Assim foi minha vida, rodei este país de ponta a ponta, conheci o Rio e passei pelas mãos de vários turistas, muitos me xingavam, diziam preferir meus primos ricos, os dólares. Fui até o arquipélago de Fernando de Noronha, Bahia, São Paulo, Amazónia, Pantanal... Frequentei vários locais, feiras, cofres, salões de beleza, escolas, universidades, igrejas, emissoras de televisão (até o Silvio Santos já me jogou no Topa tudo por dinheiro), pra falar verdade, muitos artistas e jogadores de futebol me guardaram também, Ana Paula Arósio, Fernanda Lima, Vampeta entre outros, mas estes últimos citados não me davam muito valor. Fui testemunha de crimes, fui responsável por pagamento de resgates, fui até responsável pela ceia de natal de uma família humilde em Sergipe. Eles compraram um pouco de carne, feijão e uma vela, à meia noite eles rezaram e com muito amor e felicidade se cumprimentaram dando "feliz natal"

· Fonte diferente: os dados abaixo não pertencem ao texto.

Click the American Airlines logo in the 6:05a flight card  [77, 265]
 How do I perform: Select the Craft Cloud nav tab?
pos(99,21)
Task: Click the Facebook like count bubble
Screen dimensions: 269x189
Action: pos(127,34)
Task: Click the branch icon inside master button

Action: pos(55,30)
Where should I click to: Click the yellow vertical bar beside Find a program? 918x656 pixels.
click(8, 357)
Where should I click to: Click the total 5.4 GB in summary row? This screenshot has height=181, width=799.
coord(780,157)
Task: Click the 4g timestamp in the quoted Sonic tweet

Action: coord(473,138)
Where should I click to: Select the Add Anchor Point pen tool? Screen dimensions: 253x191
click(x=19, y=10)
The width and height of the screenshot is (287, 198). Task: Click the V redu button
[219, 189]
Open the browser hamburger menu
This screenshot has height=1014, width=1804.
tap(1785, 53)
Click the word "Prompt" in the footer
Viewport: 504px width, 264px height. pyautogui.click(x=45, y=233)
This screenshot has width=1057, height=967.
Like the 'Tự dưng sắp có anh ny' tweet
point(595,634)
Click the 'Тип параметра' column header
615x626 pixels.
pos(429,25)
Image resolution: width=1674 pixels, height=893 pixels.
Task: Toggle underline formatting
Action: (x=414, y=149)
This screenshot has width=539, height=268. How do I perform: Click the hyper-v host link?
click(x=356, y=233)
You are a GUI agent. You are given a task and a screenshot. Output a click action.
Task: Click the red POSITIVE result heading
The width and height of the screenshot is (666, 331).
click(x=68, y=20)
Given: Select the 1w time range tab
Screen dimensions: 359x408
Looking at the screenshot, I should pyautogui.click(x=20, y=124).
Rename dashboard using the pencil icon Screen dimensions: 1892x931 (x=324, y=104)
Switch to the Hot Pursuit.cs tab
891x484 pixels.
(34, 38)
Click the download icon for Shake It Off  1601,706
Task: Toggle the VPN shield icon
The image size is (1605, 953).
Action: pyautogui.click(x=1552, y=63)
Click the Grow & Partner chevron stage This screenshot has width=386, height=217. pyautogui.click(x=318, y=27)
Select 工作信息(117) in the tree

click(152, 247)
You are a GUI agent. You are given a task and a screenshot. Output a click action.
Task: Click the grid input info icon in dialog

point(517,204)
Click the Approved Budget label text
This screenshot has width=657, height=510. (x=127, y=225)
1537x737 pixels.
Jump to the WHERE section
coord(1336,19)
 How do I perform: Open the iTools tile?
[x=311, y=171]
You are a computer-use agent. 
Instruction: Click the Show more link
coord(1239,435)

Muitas coisas acontecem em nossas vidas, umas boas outras nem tanto. Assim eu aprendi que não podemos ser, ter ou querer as coisas do nosso modo, mas, temos que aprender lidar com as derrotas e as vitórias. Durante minha vida eu ouvi muita a seguinte frase:
- Nada é como a gente quer e nem tudo acontece por acaso.
Lembra daquela senhora que me acolheu no início da minha vida? Fiquei sabendo que ela faleceu depois de uns meses em que eu passei por lá. Eu fui troco de seu filho em uma banca de jornal e, foi ai que fiquei sabendo também que o neto dela lembra do Marcelo? Então, ele se recuperou do vício das drogas e tinha montado uma banda com aquelas músicas de seu gosto.
Atualmente eu vivo bem, estou mais de dois meses parada no mesmo local, é por isso que estou tendo tempo de escrever neste diário contando um pouco sobre minha vida, na qual eu descobri muita coisa. Eu estou com inúmeras amigas de um, cinco, cinquenta e cem reais. Volte e meia, uma nova colega entra aqui para fazer parte deste nosso clubinho. O local é confortável, mas, o melhor de tudo é que estamos juntas. Lembra quando aquela voz me disse que juntas nós tínhamos mais valor?. Ele tinha razão. O ruim é que durante a noite esquenta um pouco porque o pessoal dorme aqui.
É estranho, mas, tem gente que ainda guarda dinheiro dentro do colchão.